Algo semejante ocurre en la escuela, que no es sólo un reflejo del país, sino una fábrica de hábitos. Desde edades tempranas se aprende que el esfuerzo válido es el que puede atribuirse a un individuo y convertirse en calificación. El trabajo en equipo, si aparece, suele contar poco o se vuelve un riesgo para el promedio. Las rúbricas suelen premiar el cumplimiento formal —la portada, las sangrías, la norma de citación— por encima de la calidad del argumento, la evidencia o la capacidad de dar y recibir crítica. Ese ecosistema entrena conductas ingresivas: entrego lo mío, cuido mi marca personal, evito la interdependencia. La colaboración queda como lujo, concesión o simple foto para el informe.

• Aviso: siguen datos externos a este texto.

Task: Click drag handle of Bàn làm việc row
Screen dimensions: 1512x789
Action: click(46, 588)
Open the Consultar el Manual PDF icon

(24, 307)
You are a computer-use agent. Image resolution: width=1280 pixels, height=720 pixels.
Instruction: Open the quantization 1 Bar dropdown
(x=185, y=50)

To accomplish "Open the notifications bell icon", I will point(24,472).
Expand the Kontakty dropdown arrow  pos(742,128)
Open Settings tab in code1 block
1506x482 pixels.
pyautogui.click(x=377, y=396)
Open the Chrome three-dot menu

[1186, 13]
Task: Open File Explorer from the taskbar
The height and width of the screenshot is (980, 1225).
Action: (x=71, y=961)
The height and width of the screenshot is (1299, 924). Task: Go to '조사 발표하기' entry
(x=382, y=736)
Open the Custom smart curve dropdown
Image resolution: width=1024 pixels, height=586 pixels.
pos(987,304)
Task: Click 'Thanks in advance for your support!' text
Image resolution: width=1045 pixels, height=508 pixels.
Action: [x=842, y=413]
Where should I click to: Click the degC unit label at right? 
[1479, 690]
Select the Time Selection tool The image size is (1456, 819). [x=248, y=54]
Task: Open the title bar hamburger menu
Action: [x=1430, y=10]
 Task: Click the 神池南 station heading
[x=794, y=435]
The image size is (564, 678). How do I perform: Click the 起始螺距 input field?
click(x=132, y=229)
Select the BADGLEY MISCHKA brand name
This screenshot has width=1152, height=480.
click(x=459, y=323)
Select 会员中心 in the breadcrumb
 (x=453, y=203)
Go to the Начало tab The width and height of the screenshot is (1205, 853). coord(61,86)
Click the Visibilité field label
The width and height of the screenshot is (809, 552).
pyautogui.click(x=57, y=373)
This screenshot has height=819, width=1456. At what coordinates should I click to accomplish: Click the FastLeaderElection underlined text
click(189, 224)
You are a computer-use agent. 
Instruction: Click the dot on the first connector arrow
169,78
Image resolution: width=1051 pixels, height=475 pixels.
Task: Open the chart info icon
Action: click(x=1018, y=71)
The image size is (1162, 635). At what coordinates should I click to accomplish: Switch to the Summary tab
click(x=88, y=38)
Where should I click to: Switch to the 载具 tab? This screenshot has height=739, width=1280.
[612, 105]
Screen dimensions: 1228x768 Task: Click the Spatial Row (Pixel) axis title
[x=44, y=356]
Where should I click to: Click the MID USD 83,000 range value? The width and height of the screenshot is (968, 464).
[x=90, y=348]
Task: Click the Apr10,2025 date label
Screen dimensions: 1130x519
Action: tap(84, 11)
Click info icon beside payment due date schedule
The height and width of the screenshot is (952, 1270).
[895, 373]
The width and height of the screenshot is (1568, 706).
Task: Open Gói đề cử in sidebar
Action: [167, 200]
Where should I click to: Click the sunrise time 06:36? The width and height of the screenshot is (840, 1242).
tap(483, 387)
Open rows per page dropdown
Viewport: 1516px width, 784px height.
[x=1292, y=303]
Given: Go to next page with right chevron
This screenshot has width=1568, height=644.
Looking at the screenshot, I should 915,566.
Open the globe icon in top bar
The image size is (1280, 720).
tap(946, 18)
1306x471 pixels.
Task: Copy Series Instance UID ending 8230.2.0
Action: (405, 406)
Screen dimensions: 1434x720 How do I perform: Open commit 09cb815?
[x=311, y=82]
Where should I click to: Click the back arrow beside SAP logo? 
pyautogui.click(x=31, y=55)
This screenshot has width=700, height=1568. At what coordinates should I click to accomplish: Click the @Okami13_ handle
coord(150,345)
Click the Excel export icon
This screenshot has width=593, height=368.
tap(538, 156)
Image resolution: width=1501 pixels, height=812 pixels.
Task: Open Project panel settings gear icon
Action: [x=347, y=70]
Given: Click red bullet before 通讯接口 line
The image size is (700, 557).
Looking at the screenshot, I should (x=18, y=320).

En ese paisaje prospera una criatura que he llamado el zombi académico: alguien que funciona, pero no piensa; que camina con eficacia hacia la entrega, pero rara vez enciende la chispa del criterio. No hablo de pereza individual, sino de un diseño de incentivos que convierte la obediencia performativa en ruta más segura que la comprensión profunda. Si el objetivo tácito es “cumplir sin preguntar”, el resultado es previsible: estudiantes y docentes que optimizan la forma, reproducen fórmulas y evitan cualquier proceso que implique negociar significado con otros.
El costo de esa elección casi nunca se calcula. Perdemos innovación porque la innovación no ocurre en solitario; necesita fricción de ideas y confianza para fallar sin penalidades desproporcionadas. Perdemos tejido democrático porque el desacuerdo se queda sin arquitectura: si la única herramienta es vencer, cualquier disenso se transforma en amenaza, no en oportunidad de síntesis. Y perdemos calidad de políticas públicas, porque los problemas que más nos duelen —seguridad, movilidad, nutrición, aprendizaje— exigen cooperación interinstitucional sostenida, no victorias de 24 horas.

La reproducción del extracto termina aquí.